PADANG, Hantaran – Curah hujan di Sumatera Barat (Sumbar) berpotensi rendah. Badan Metereologi Klimatologi dan Geofisika (BMKG) imbau masyarakat hemat air.
Kepala Stasiun Meteorologi Minangkabau – Padang Pariaman, Sakimin menyebut meskipun masih berada dalam musim penghujan, tapi potensi curah hujan di Sumbar cenderung rendah.
“Sebenarnya masih musim penghujan, tapi ada pengaruh dinamika atmosfer regional yang menyebabkan massa udara basah yang membentuk awan-awan hujan bergerak ke bagian selatan Sumatera dan Pulau Jawa hingga di Sumbar potensi hujannya cenderung rendah,” kata Sakimin kepada Hantaran.co, Jumat (19/2).
Menyikapi kondisi itu, Sakimin mengimbau masyarakat berhemat air dan tetap menjaga kelestarian alam agar keseimbangan alam tetap bisa dikendalikan.
BMKG memprakirakan intensitas hujan akan kembali meningkat pada saat pertengahan Maret hingga akhir Mei 2021 dengan puncak curah hujan berada pada bulan April hingga awal Mei.
Lebih lanjut mengenai kondisi cuaca Sakimin juga menjelaskan, fenomena cuaca di sebagaian besar Sumbar terasa lebih panas dibanding biasanya. Kondisi cuaca panas ini diprakirakan mulai berkurang pada awal Maret 2021.
“Berdasarkan pantauan dari Stasiun Meteorologi Minangkabau, tercatat sejak awal Fenruari suhu udara maksimum berkisar antara 31 hingga 33°C yang terjadi pada siang hari. Bahkan pada 9 Februari 2021 lalu tercatat suhu maksimum tertinggi mencapai 34.2 °C. Kondisi suhu udara yang tinggi ini memberikan efek sensasi lebih panas yang dirasakan oleh masyarakat di Sumatera Barat,” tuturnya.
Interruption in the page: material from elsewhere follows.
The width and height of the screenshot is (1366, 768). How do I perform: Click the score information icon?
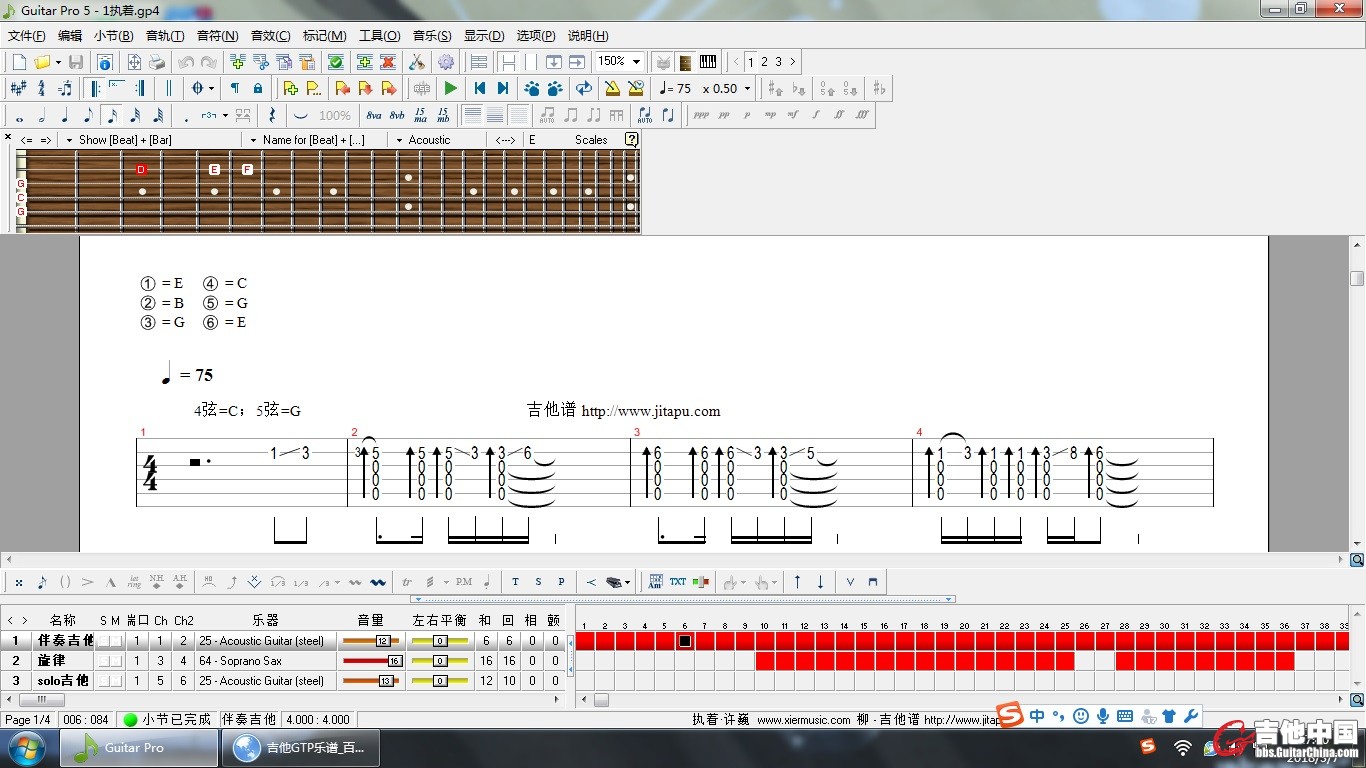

Berdasarkan analisis BMKG Stasiun Meteorologi Minangkabau beberapa faktor dinilai berkontribusi terhadap kondisi tersebut.
Pertama, posisi matahari berdasarkan gerak semu tahunan berada di belahan bumi selatan dekat ekuator yang bergerak ke arah ekuator.
Kondisi ini menyebabkan radiasi matahari yang diterima oleh permukaan bumi di wilayah tersebut termasuk Sumatera Barat relatif menjadi lebih banyak, sehingga akan meningkatkan suhu udara pada siang hari.
Kedua, adanya pengaruh Angin Monsun Asia dan adanya pola pertemuan Massa Udara dan Sistem Tekanan Rendah di sekitar Jawa.
“Hal itu menyebabkan terjadi perpindahan massa udara basah di lapisan atas atmosfer Sumatera Barat, sehingga menyebabkan pergeseran massa udara ke arah selatan dan tenggara Sumatera sehingga profil lapisan vertikal atmosfer di Sumatera Barat relatif kering dan tidak mendukung proses pertumbuhan awan,” ucapnya lebih lanjut.
Ketiga, faktor kelembaban udara. Kelembaban udara di permukaan relatif tinggi pada siang hari berkisar antara 70-75 persen.
Kelembaban udara yang tinggi di permukaan menyebabkan suhu udara terasa lebih hangat (sumuk) akibat panas laten yang yang terkandung dalam uap air di udara.
Keempat, Kelembaban udara yang tinggi ini disebabkan adanya lapisan inversi dekat permukaan.
Secara umum, kata Sakimin, suhu udara akan berkurang ketika terdapat pertambahan ketinggian sehingga uap air dapat bergerak naik untuk membentuk pertumbuhan awan-awan hujan.
Namun, dengan adanya lapisan inversi tersebut proses pergerakan uap air tersebut tertahan dan terakumulasi di permukaan bumi. Pembentukan awan juga terhambat karena uap air tidak naik ke atas dimana terjadi peristiwa kondensasi.
Kondisi tersebut sangat menghambat pertumbuhan awan yang berfungsi menghalangi panas terik matahari.
Minimnya tutupan awan ini akan mendukung pemanasan permukaan yang kemudian berdampak pada meningkatnya suhu udara pada siang hari.
Menurut Sakimin, beberapa faktor di atas menyebabkan kondisi cuaca yang panas yang mempengaruhi indeks kenyamanan tubuh manusia. Semakin tinggi suhu udara yang diikuti dengan tingginya kelembaban udara, maka suhu udara panas yang dirasakan tubuh manusia juga akan semakin meningkat.